Do ADL Difficulties Predict Early Death?

Little is known about how functional disability affects survival and hospitalization in patients with HF, Dunlay and colleagues write.

They studied 1128 patients with HF who were seen in the Mayo Clinic from September 2003 through January 2012 and followed until January 2013 and had completed a questionnaire asking them to reply "yes" or "no" to indicate if they had difficulties with nine ADLs.

Most patients (69%) were enrolled as outpatients, while the rest were enrolled when they were hospitalized for HF. The patients had a mean age of 75 years, and 49% were women. About 6 in 10 patients reported having difficulty with at least one of the nine ADLs.

The researchers ranked the ADL, from easiest to hardest, as follows: feeding oneself, using the toilet, dressing, taking medications, bathing, taking transportation, housekeeping, walking, and climbing stairs.
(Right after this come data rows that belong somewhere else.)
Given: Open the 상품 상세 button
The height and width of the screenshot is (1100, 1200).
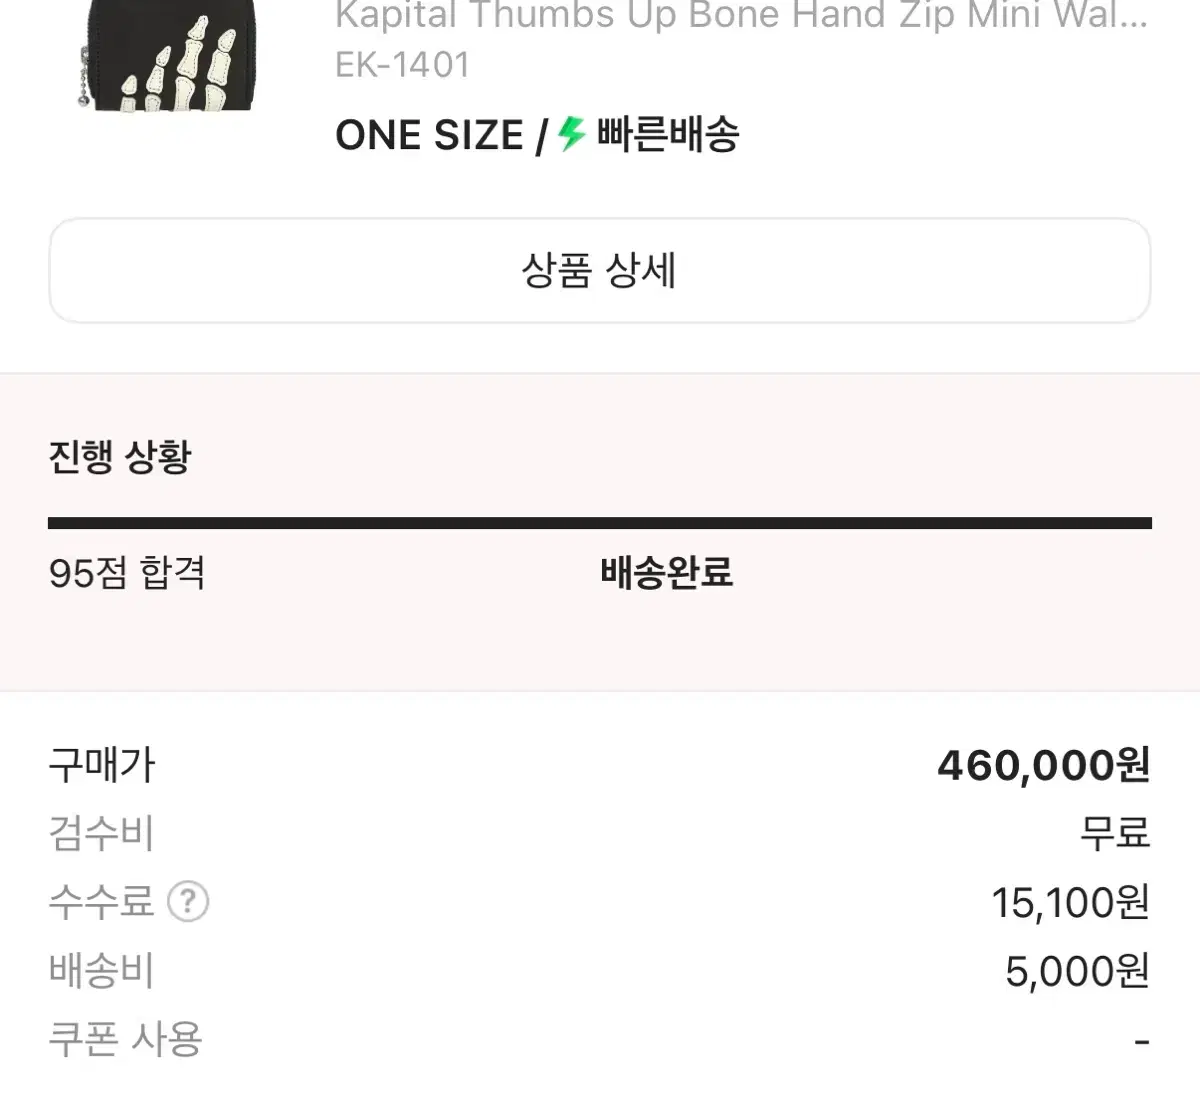Looking at the screenshot, I should point(600,271).
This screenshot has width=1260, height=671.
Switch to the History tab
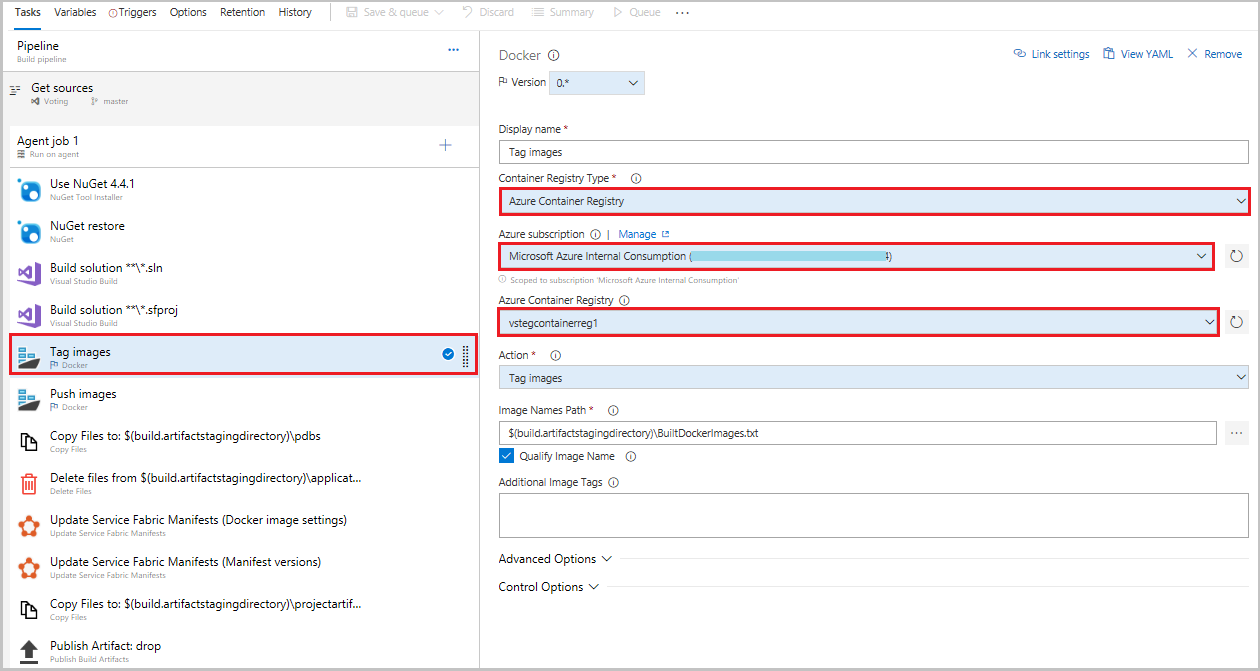(x=295, y=12)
After a mean follow-up of 3.2 years, 54% of the patients had died.

Risk of Outcome With Moderate and Severe vs No/Minimal Difficulty with ADL, HR (95%CI)*

All-cause outcome Difficulty with ADL at enrollment
Moderate Severe
Mortality 1.49 (1.22–1.82) 2.26 (1.79–2.86)
Hospitalization 1.37 (1.17–1.59) 1.22 (1.00–1.49)
*During a mean follow-up of 3.2 years; adjusted for age, sex, Charlson comorbidity index, and hospitalized vs outpatient at enrollment
ADL=activities of daily living

The 17.7% of survivors who reported more difficulty with ADL and patients with persistently severe or worsening difficulty were at increased risk for death (HR 2.10, 95% CI 1.71–2.58; P<0.001) and hospitalization (HR 1.51, 95% CI 1.31–1.74; P<0.001). Asking about ADLs can help identify which patients may need physical therapy to improve or retain their mobility, Dunlay noted. More research is needed to identify "whether there are specific interventions, physical therapy, or types of care that can help patients who are having difficulties with ADL and potentially impact their outcomes and quality of life," she said.

Useful Prognostic Tool

The study has three key implications, Dr Eldrin F Lewis (Brigham and Women's Hospital, Boston, MA), writes in an accompanying editorial[2].

First, ADL in HF patients could be assessed by an online questionnaire during or prior to a clinic visit. Second, more research is needed to better understand why certain ADL limitations are associated with earlier death and to design targeted therapies for high-risk patients. Last, "this adds another prognostic tool that can be used by clinicians as we provide guidance into complex shared decision-making." he said.

"Unfortunately, 50% of patients with HF will die within 5 years, [which] has not changed over the past decade despite advances in treatment," Drakup noted. This study—like other studies that used the 6-minute walk—shows that functional status is an important predictor of mortality, she said.

Moreover, "if high-risk and low-risk [HF patients] could be identified with any confidence, then clinicians could begin that all-important discussion about goals of treatment with high-risk patients," she said. "Clinicians may refer patients to hospice care earlier—currently in cardiology such referrals are infamously late (often in the last 3 days of life)—and shift the goals of treatment to comfort care vs 'cure' for patients with a high risk for dying."

This work was supported by grants from the National Institutes of Health. The authors, Lewis, and Drakup have no relevant financial relationships.